§ **What the exercise asks**: Rewrite the text lines of all the items below as a JSON list of strings, one string per line, and omit blank lines. Leave the pictures out of the answer.

Items from a data source
● ● ● ● ● ● ●
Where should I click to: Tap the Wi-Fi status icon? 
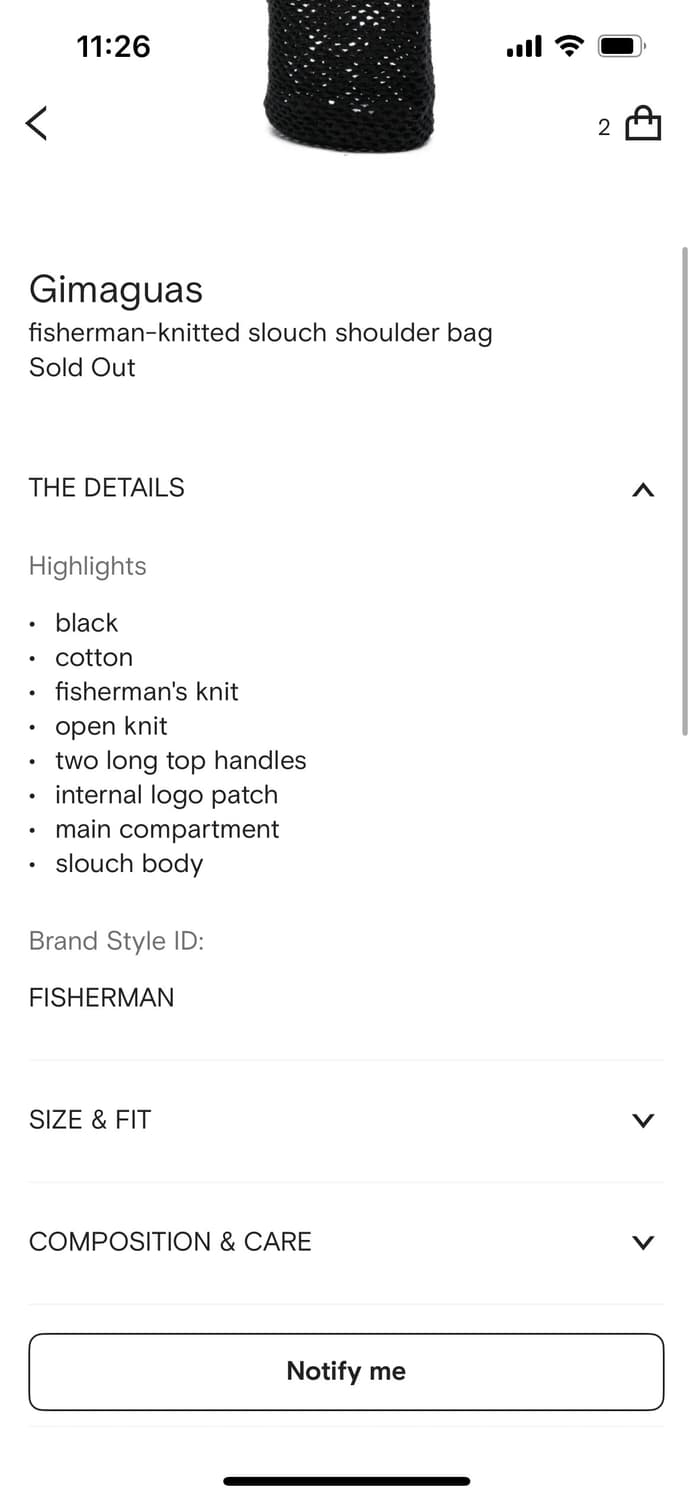[x=570, y=46]
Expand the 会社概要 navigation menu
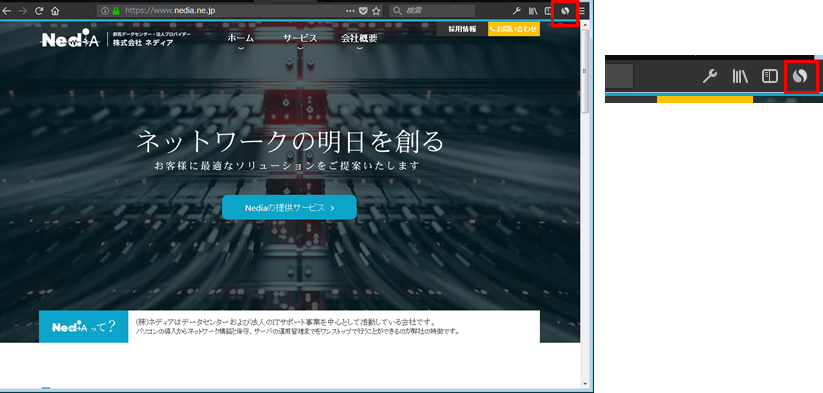Image resolution: width=823 pixels, height=393 pixels. point(359,38)
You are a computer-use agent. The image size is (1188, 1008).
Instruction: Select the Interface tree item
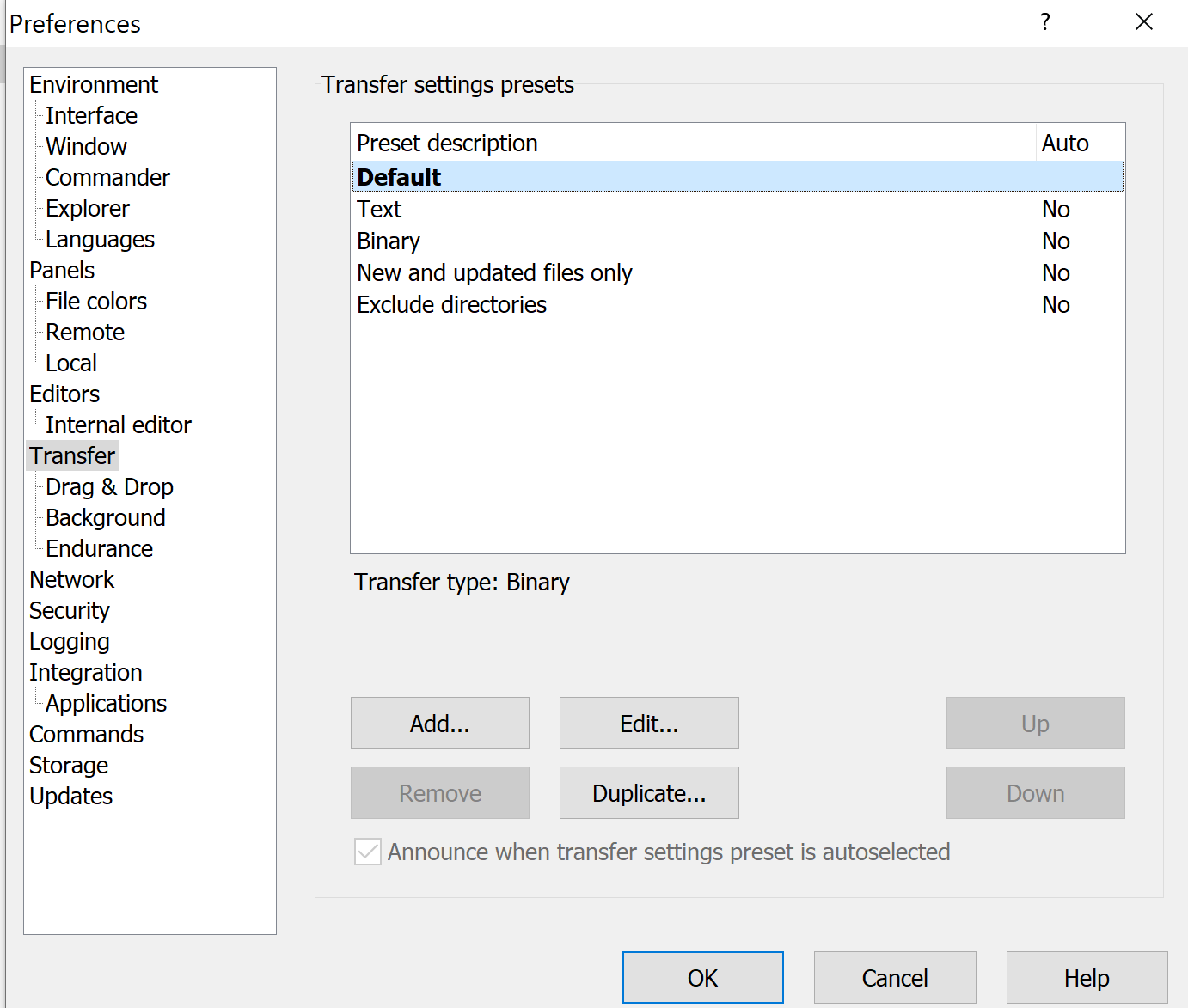91,116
● ● ● ● ● ● ●
§ **Task output**:
[
  "Where should I click to: Tap the Wi-Fi status icon? ",
  "[x=570, y=46]",
  "Expand the 会社概要 navigation menu",
  "Image resolution: width=823 pixels, height=393 pixels. point(359,38)",
  "You are a computer-use agent. The image size is (1188, 1008).",
  "Instruction: Select the Interface tree item",
  "91,116"
]